That's what I find weird, no matter if it's a vacuum cleaner, a game or a pair of jeans of course I'm gonna research the product (and the company producing it) before I buy.
"What the hell is a kernel? Like... popcorn?"
You severely overestimate the layperson.
Nah, I don't expect people to research. I just find it weird that they don't. Both the first link in Googles search and the AI overview of Google explains that question as long as you add anticheat into the sentence.

The next issue you run into is if you research a game, is the news site is talking about the game, talking about the fact that it has kernel level anti-cheat, and to go one step further. Do you know what kernel level anti-cheat is?
Like, we both know what it is, but we're also on Lemmy, which means we're probably more on the tech-savvy side. Your typical Joe Smoe gamer who's only using their computer to play AAA titles isn't necessarily going to know what kernel level anti-cheat is, aside from the fact that when they install the game, it makes Windows pop up the UAC, saying that it needs more information to install.

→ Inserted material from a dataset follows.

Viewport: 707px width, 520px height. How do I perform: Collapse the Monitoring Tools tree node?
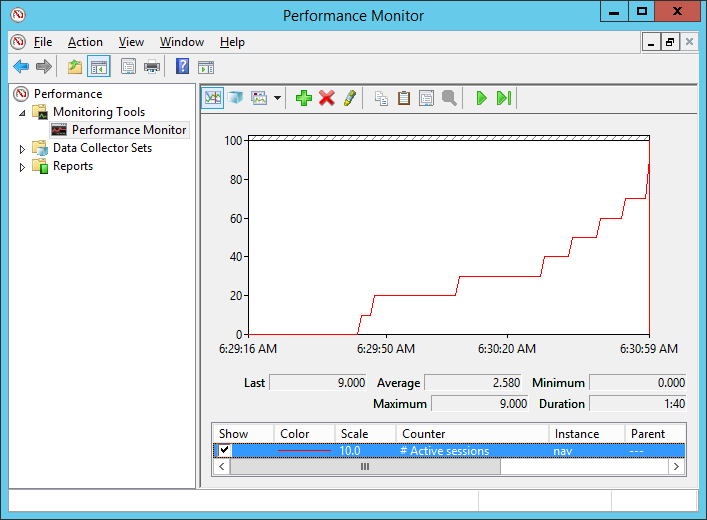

They may know that it's running as admin, but they don't know the extent of what that means, or what it has access to. and it won't be until it starts actively inhibiting what they're able to do before they will actually care.
It's hard to research a feature if you don't really know what the feature is and how it associates, especially a feature that is as mainstream as a kernel level AC which is becoming common on competitive games.
The everyday person knows current level anti-cheat as a cheat that is on video games and makes it so it's harder to hack/cheat on it. At face value, that sounds like a good thing. So the general public isn't going to bat an eye. It's only the people who care about privacy or using systems that are blocked by it that really bat an eye at it.
Yeah, but let's be honest: If all your friends are playing the newest Call of Duty, you buy that and play with your friends.
People who know what a kernel is likely don't have friends who play the newest call of duty
Last time me and my friends played Call of Duty it was LAN hosted with punkbuster inactive (https://en.wikipedia.org/wiki/Call_of_Duty_2)
Because it causes problems. It makes you install an extra thing, it sometimes causes crashes or conflicts with other programs, and it often prevents you from playing on Linux (which is becoming more mainstream in the form of the Steam Deck and competitors).